WORK TASK: Pictures aside, write out the data exactly as it reads.

● ● ●

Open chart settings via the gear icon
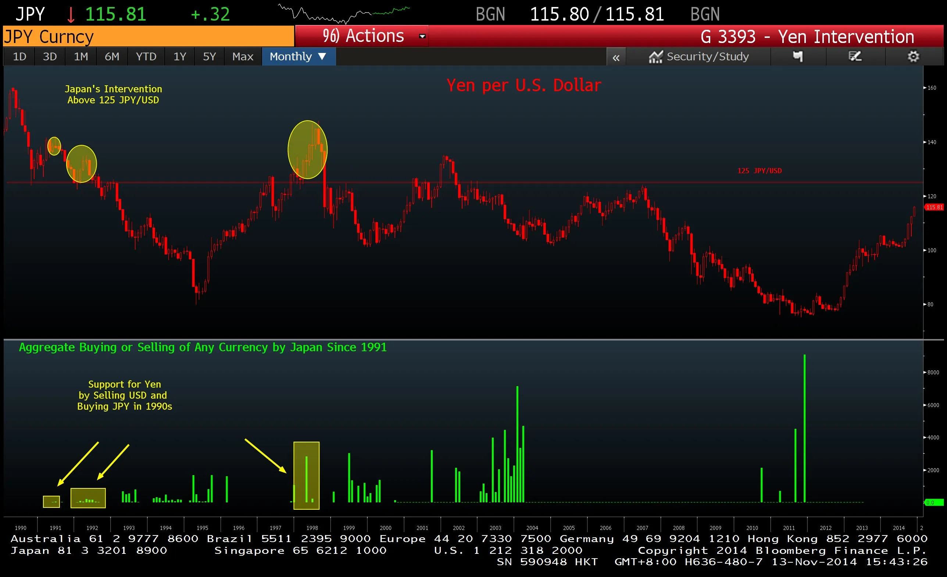Viewport: 947px width, 577px height. (x=914, y=56)
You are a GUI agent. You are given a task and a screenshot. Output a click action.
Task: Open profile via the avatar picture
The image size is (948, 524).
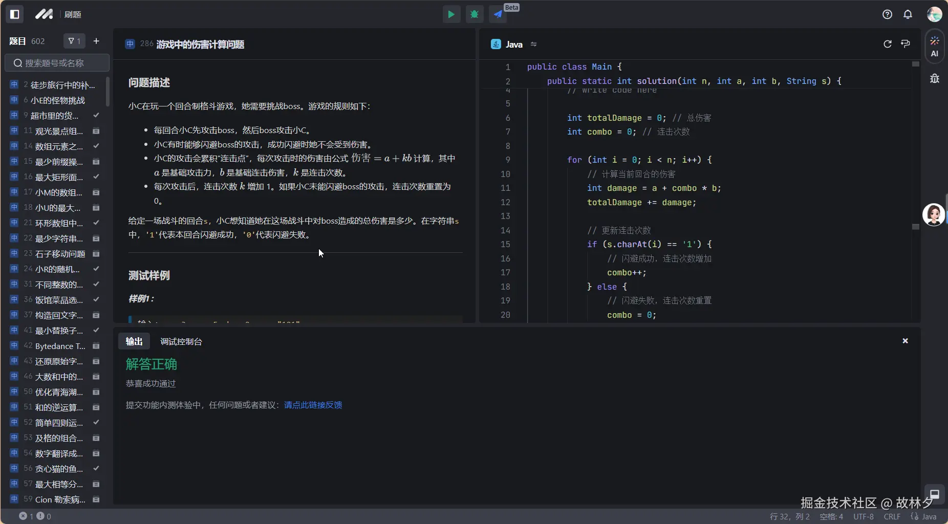tap(935, 14)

● ● ●

ANSWER AREA:
Open chart settings via the gear icon
Viewport: 947px width, 577px height. (x=914, y=56)
You are a GUI agent. You are given a task and a screenshot. Output a click action.
Task: Open profile via the avatar picture
The image size is (948, 524).
tap(935, 14)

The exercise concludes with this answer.